*** Opening Raw data ***

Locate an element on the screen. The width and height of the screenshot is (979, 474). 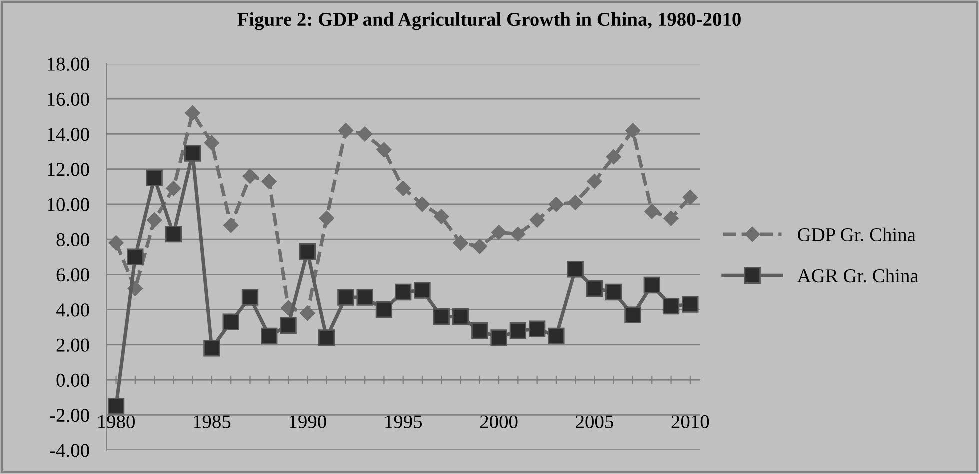
x-tick-label: 1995 is located at coordinates (404, 422).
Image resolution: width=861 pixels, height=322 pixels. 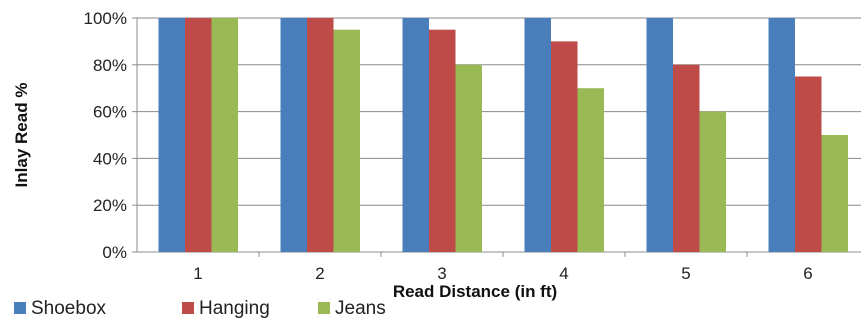 What do you see at coordinates (442, 274) in the screenshot?
I see `x-tick-label: 3` at bounding box center [442, 274].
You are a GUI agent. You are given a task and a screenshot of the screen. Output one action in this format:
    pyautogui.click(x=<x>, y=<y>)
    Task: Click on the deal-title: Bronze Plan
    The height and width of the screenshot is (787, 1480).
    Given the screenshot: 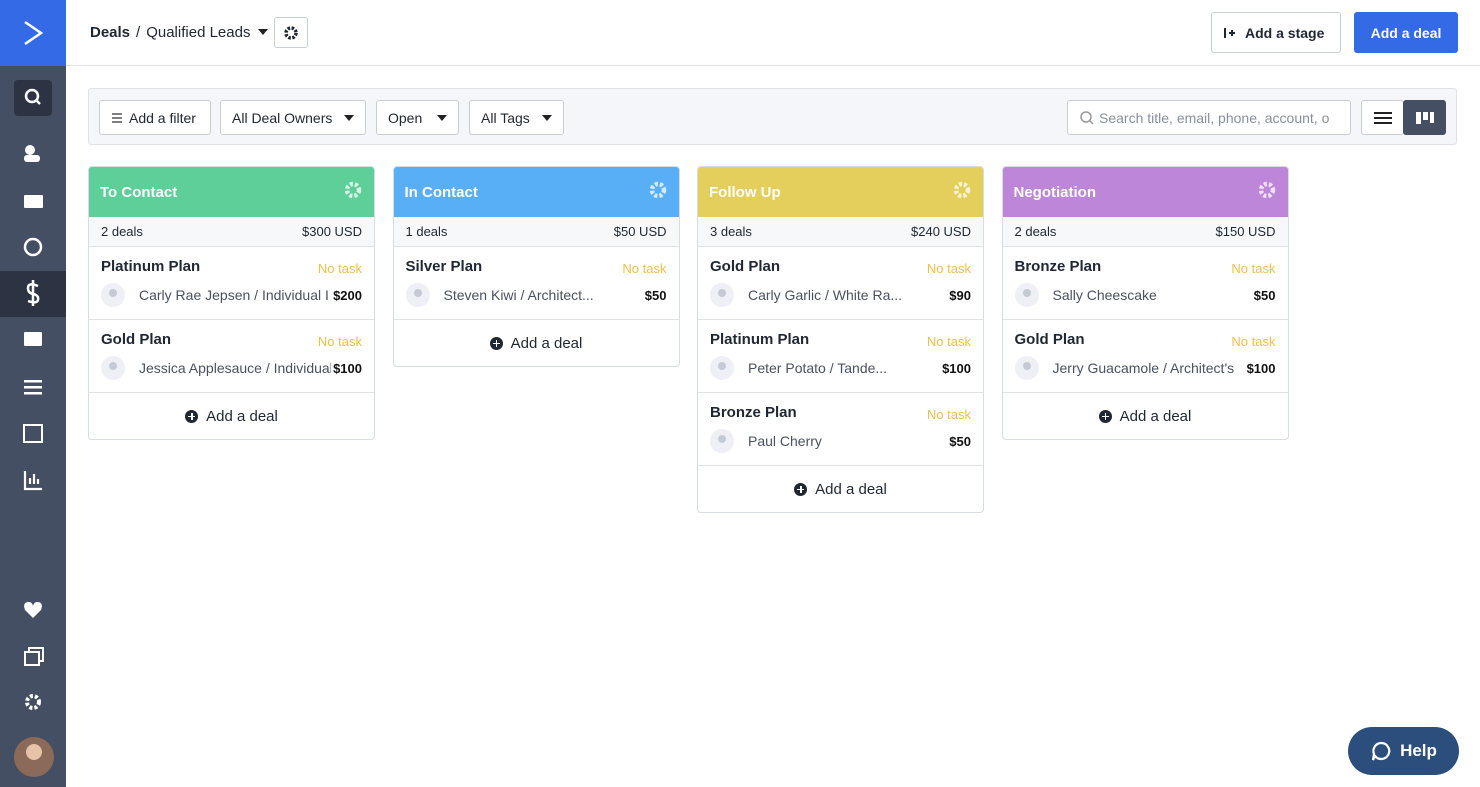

*** Closing Raw data ***

▶ _Exercise directions_
Return, character for character, the lines of the items from the one containing "You are a GUI" through the end of the items, omitting the pictures.

▶ _Solution_
You are a GUI agent. You are given a task and a screenshot of the screen. Output one action in this format:
    pyautogui.click(x=<x>, y=<y>)
    Task: Click on the deal-title: Bronze Plan
    The height and width of the screenshot is (787, 1480).
    Given the screenshot: 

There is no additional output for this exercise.